All-Different Filtering. Suppose a pattern graph and a target graph both have exactly five vertices of degree five or higher, then those five vertices in the target graph cannot be mapped to by any other pattern vertex in an injective mapping. This is an example of all-different reasoning: more generally, if any n undecided pattern vertices have less than n available target vertices between them, we have found a contradiction, and if they have exactly n available target vertices between them then those target vertices must all be used only for those pattern vertices. Deciding exactly how to filter all-different constraints is one of the big differences between constraint programming approaches for subgraph isomorphism [4, 22, 25]. Currently, the Glasgow Subgraph Solver uses a special bit-parallel propagator, which gives a good tradeoff between performance and filtering power [18].
The other major contributing aspect to a constraint programming solver’s performance is how it carries out backtracking search.
Search Order.

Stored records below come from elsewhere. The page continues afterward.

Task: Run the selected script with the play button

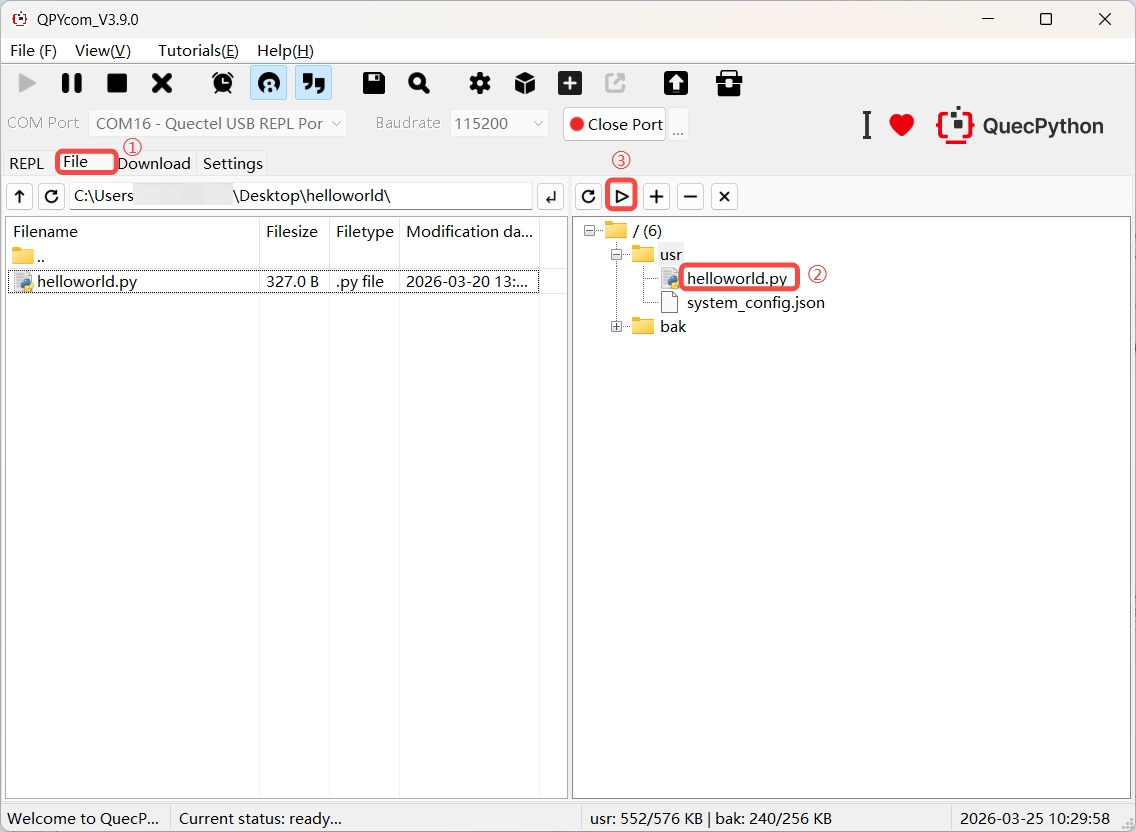Action: tap(622, 196)
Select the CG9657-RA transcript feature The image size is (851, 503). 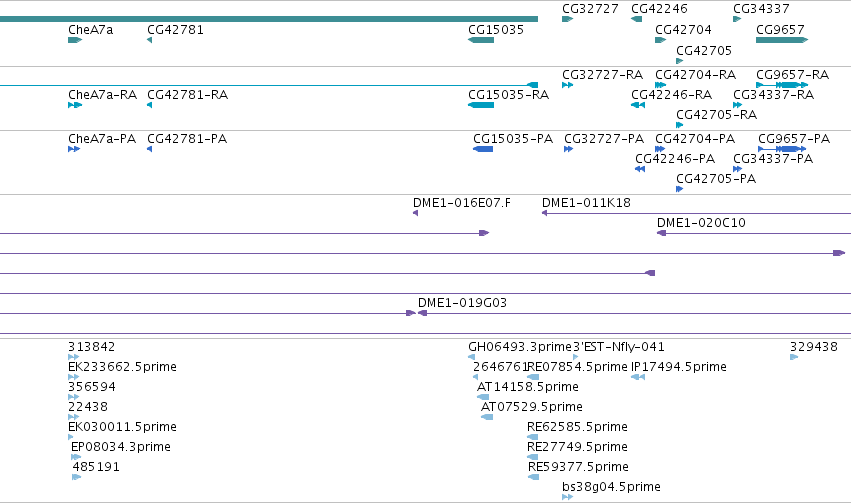click(x=782, y=85)
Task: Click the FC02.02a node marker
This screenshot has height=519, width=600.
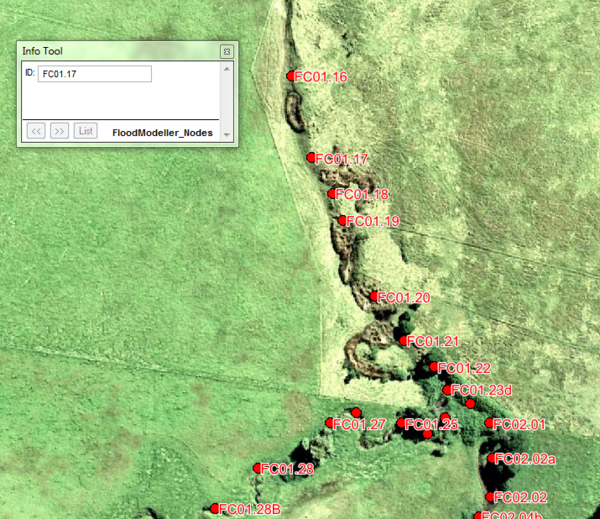Action: tap(492, 459)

When performing a backtracking search, the choices of which variable to branch on, and which value to try first, can make a staggering difference to performance in practice. The Glasgow Subgraph Solver uses carefully chosen strategies to decide how to direct its search [19], including always branching on whichever vertex has fewest possibilities available to it (tie-breaking on highest degree). This has interesting implications, which are not yet fully understood. For example, in the absence of other filtering, this will cause the solver to always grow connected components, which is the optimal behaviour for certain kinds of pattern graph—but it is not clear whether exploiting additional filtering could theoretically lose us performance guarantees in some cases.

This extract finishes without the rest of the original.